# Guten Router mit 3-4 Ethernet Slots ans Kabel BW Modem?



## ATIRadeonuser (2. Juni 2010)

Hey,
Ich hab heute meine 50 mbits von Kabel bw bekommen (clever kabel 50).
Das Standart modem hat allerdings nur 1nen Slot jetzt würde ich mir gerne über Amazon oder bei Mediamarkt,Saturn.. einen guten Router mit 3-4 Ethernet slots, wenn möglich wlan fähig kaufen, weil ich meine ps3 meine xbox 360 meine psp und meinen Pc an's internet bringen möchte. Preisklasse ist eigendlich egal sollte halt nicht sehr teuer sein, mir ist wichtig das von meinen 51  tausend laut kabel bw speedtest, download 6mbits nicht viel verloren geht wenn der Router dran ist.

MFG


----------



## rabe08 (2. Juni 2010)

Da kannst Du eigentlich jeden Router nehmen.
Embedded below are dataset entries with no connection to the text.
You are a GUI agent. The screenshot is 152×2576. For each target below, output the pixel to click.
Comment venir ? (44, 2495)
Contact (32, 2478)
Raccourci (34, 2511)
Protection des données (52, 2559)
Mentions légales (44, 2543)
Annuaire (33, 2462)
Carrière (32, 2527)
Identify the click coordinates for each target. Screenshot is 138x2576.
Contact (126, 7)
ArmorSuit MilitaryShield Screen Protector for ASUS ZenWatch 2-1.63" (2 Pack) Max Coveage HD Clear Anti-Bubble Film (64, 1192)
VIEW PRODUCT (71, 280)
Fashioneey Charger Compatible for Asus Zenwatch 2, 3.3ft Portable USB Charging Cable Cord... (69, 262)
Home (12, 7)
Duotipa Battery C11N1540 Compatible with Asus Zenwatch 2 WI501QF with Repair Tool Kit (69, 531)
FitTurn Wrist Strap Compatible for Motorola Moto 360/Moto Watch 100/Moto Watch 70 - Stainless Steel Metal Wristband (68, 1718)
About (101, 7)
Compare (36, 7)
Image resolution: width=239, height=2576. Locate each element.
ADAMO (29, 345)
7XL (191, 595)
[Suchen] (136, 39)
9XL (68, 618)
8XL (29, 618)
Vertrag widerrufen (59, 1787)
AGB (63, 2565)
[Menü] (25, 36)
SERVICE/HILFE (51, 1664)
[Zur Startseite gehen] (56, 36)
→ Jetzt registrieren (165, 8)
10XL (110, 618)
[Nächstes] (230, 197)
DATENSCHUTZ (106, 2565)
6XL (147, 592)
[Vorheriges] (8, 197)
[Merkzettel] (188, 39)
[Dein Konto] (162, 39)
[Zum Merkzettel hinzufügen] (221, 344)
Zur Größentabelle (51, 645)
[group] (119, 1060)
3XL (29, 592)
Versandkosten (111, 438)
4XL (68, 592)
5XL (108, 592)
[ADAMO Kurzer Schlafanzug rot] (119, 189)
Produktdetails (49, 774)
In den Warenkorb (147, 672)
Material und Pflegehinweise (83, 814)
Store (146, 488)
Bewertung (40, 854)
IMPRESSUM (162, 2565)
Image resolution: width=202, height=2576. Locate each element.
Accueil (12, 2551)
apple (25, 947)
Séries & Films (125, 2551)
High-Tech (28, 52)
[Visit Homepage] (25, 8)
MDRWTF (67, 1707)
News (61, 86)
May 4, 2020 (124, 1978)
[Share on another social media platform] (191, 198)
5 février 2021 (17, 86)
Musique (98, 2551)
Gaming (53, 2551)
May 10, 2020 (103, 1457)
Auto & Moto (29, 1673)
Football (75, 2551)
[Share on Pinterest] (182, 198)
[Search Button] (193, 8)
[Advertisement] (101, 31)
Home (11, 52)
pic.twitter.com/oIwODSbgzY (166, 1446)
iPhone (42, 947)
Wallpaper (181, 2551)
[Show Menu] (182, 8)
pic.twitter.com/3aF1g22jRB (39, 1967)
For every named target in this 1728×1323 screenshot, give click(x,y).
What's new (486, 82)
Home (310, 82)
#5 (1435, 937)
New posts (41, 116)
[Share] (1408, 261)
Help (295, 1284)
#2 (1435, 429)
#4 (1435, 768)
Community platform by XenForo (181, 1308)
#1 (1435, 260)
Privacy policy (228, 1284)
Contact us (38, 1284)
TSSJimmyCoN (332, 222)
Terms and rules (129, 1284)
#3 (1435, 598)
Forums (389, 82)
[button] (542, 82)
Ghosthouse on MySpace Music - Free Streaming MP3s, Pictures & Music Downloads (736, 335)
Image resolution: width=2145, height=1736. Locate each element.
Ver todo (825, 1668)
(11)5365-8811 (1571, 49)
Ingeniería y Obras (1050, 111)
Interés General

Um ein bischen Geld zu sparen nimm einen ohne integriertes DSL-Modem, brauchst Du ja sowieso nicht. Geh bloß nicht zu MM oder Saturn, die nehmen viel zu viel Geld für sowas. Preislich ist Amazon manchmal gut aber bei weitem nicht immer. Schau bei HoH oder Hardwareversand nach. Wenn Du intern maximalen Durchsatz haben willst nimm einen Router mit GB-Ports, das treibt den Preis aber ganz schön nach oben.


----------



## TheRammbock (3. Juni 2010)

Warum ein neues Modem bzw. einen Router? Wenn dein jetziger Wlan unterstützt, kannst du auch einen günstigen Netzwerk-Switch nehmen. Ansonsten kann ich persönlich die Router von AVM empfehlen.


----------



## robbe (3. Juni 2010)

TheRammbock schrieb:


> Warum ein neues Modem bzw. einen Router? Wenn dein jetziger Wlan unstützt, kannst du auch einen günstigen Netzwerk-Switch nehmen. Ansonsten kann ich persönlich die Router von AVM empfehlen.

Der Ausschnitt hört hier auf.